• _Exercise details_
Beginning at the line that holds "This screenshot has", transcribe each line exactly through the end of the records, and leave any pictures out.
+===+
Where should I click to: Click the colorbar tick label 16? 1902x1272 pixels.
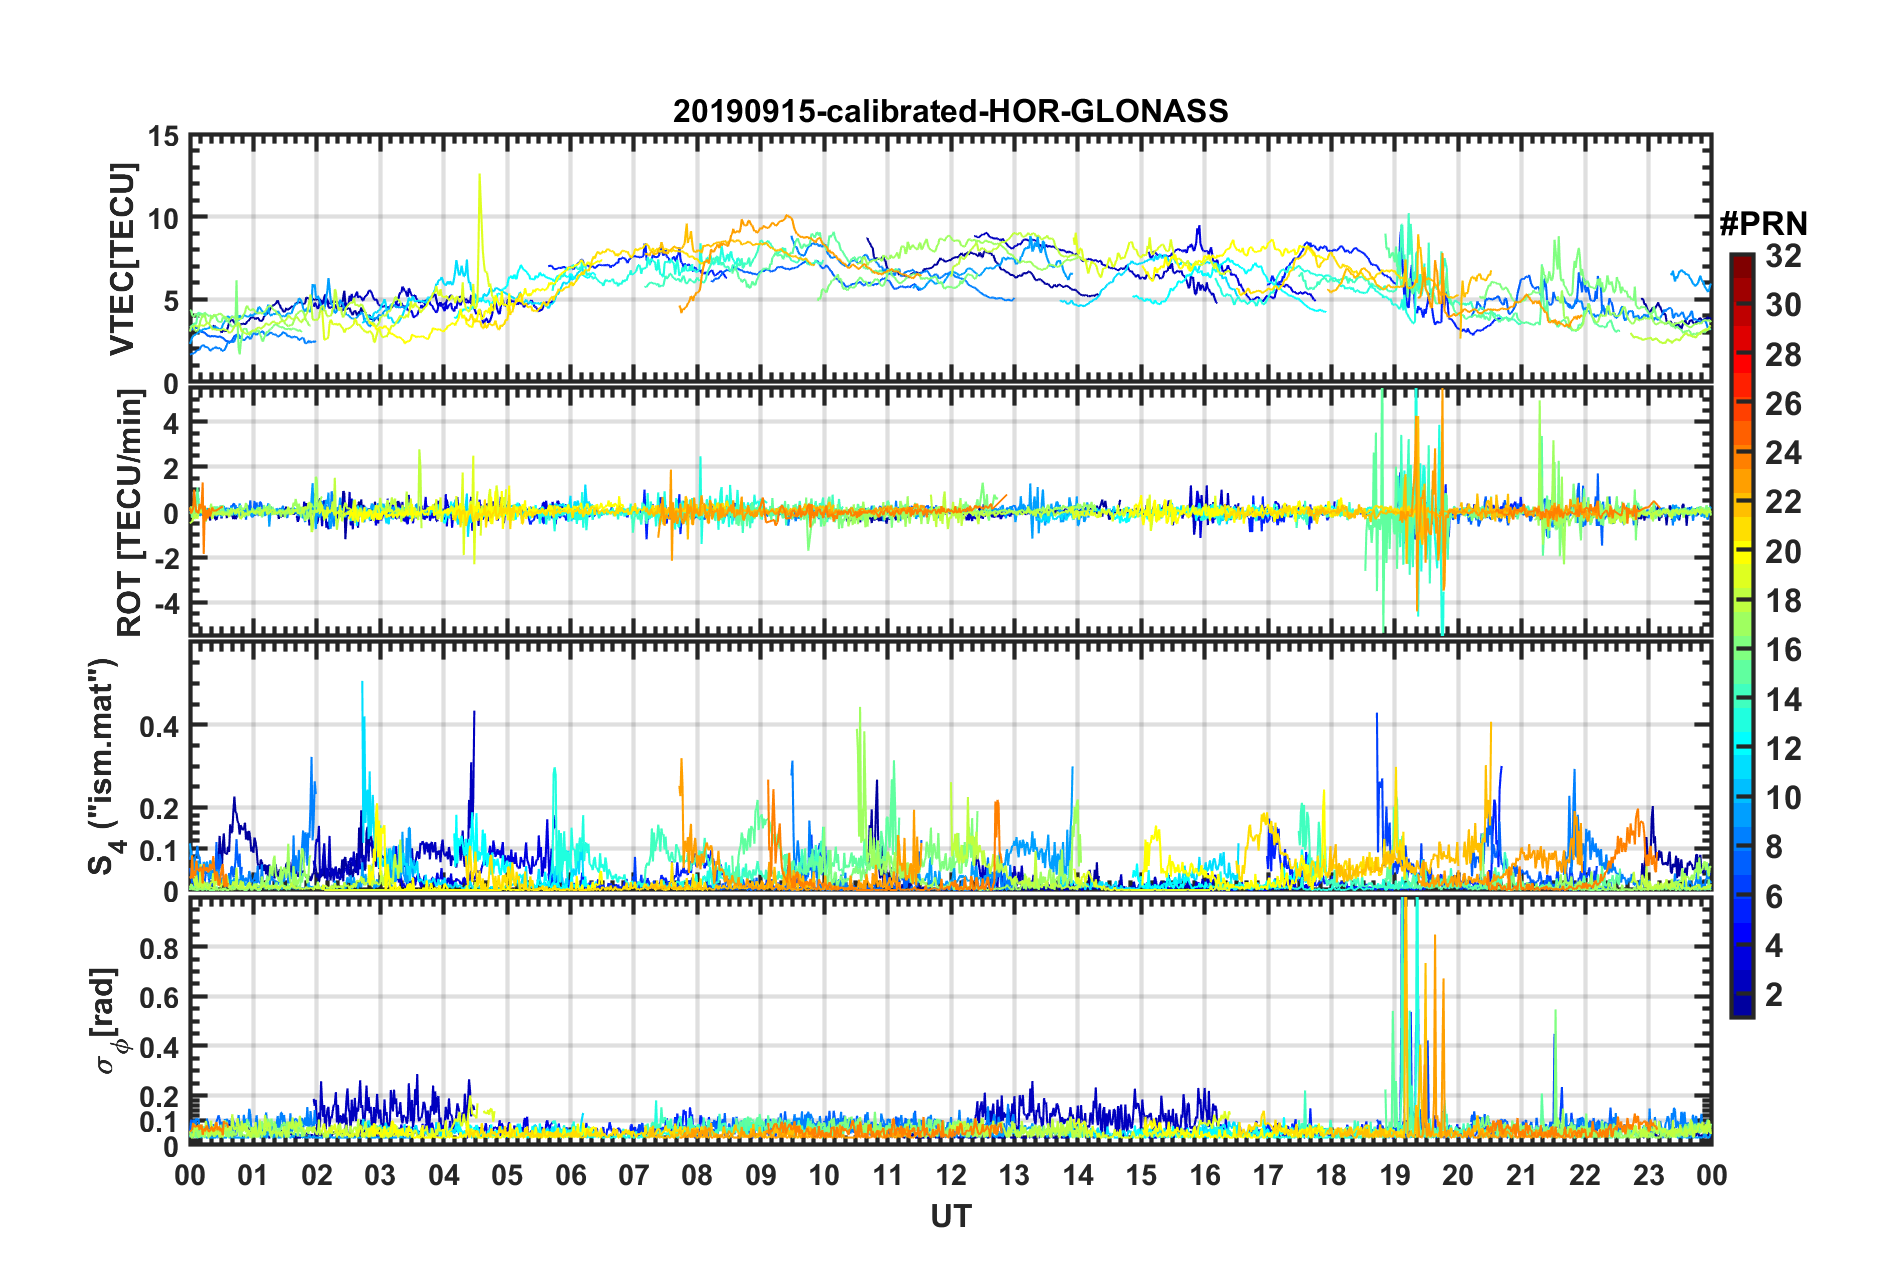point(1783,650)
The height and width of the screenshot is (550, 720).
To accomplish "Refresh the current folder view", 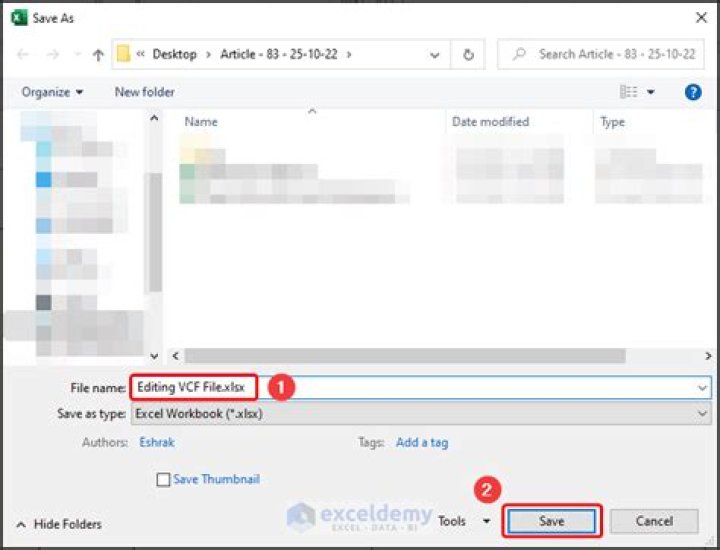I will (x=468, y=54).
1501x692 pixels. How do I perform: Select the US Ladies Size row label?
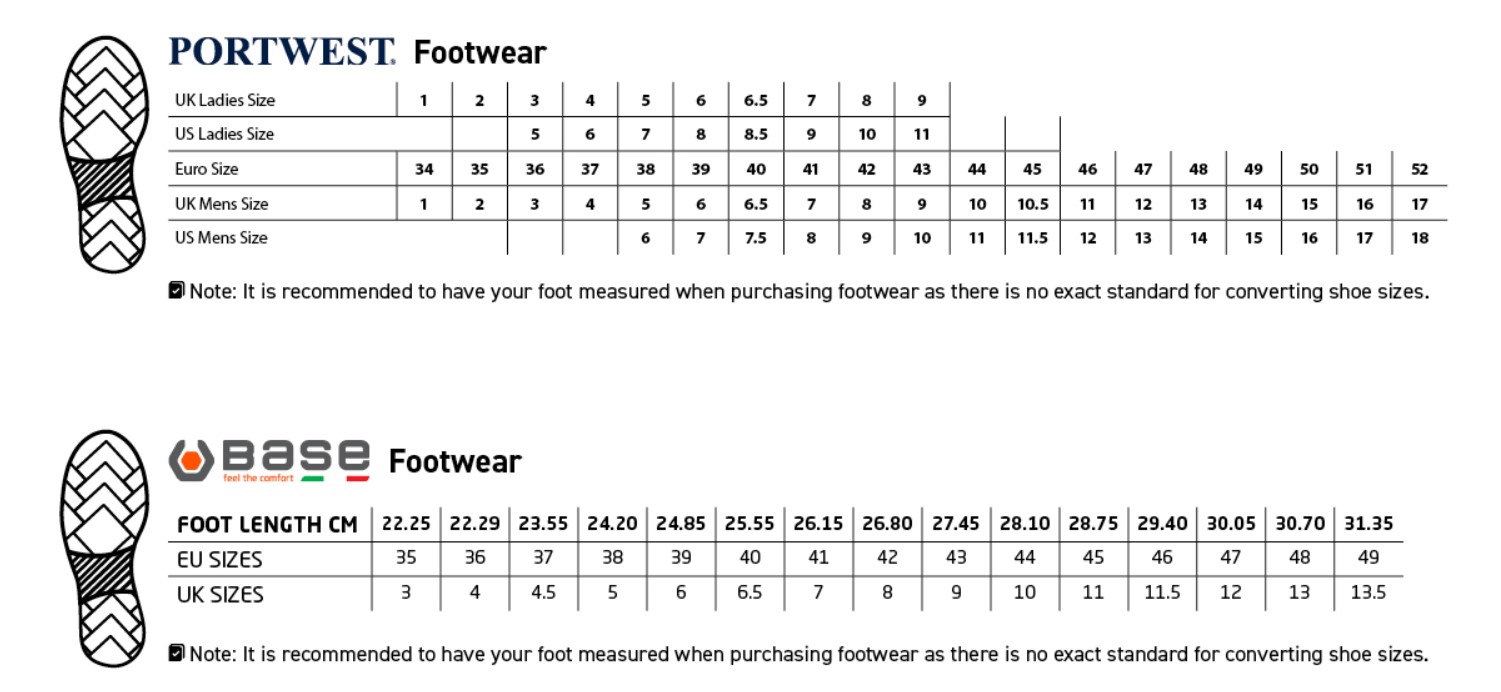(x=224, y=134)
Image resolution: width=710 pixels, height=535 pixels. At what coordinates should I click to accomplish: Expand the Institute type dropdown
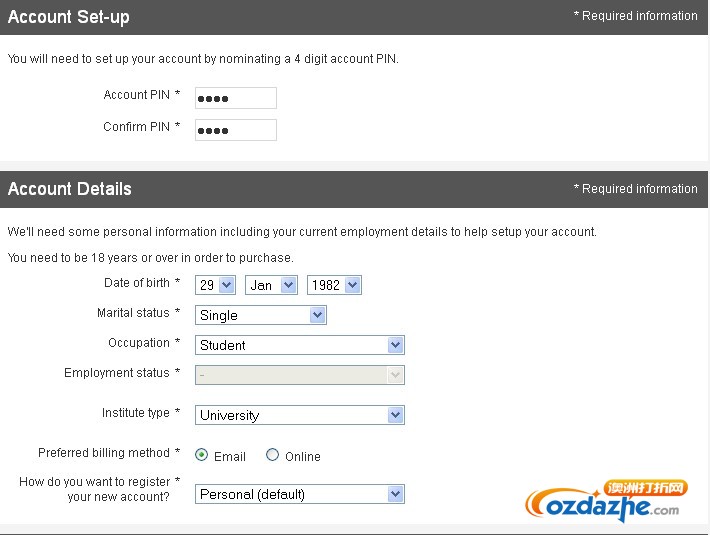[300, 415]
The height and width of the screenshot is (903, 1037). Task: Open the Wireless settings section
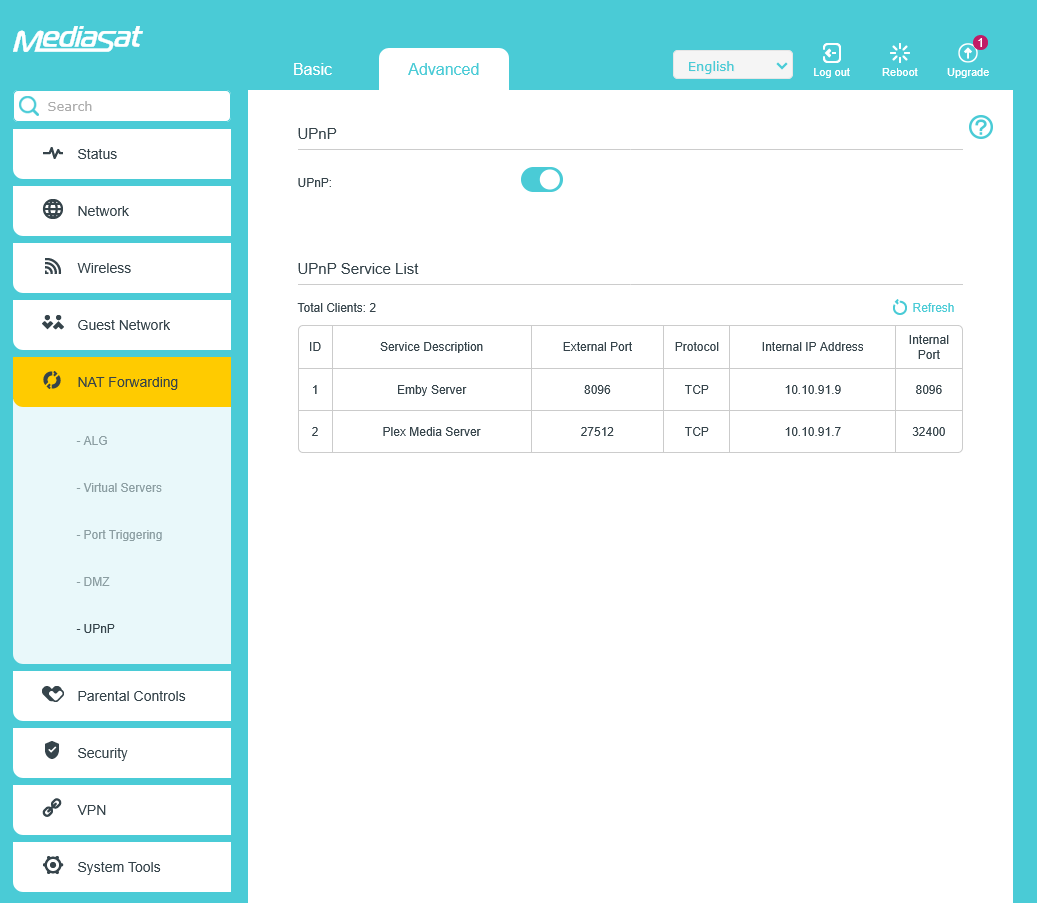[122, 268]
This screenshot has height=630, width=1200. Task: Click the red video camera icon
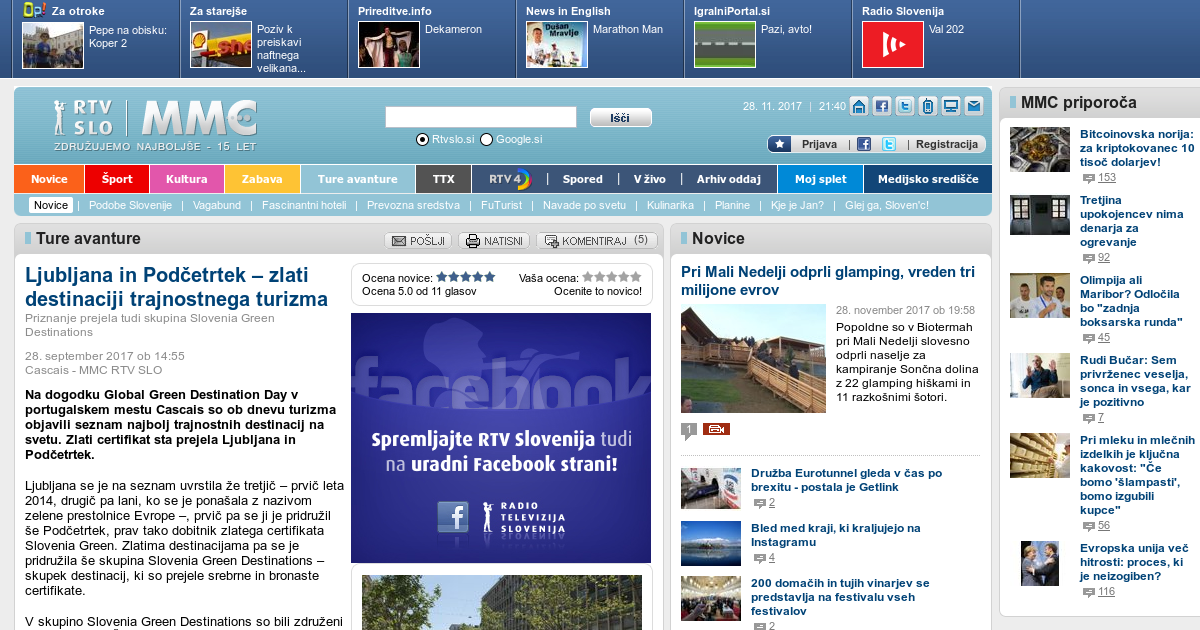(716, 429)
+===+
• _Result of the exercise_
This screenshot has height=630, width=1200. Task: Click the red video camera icon
(716, 429)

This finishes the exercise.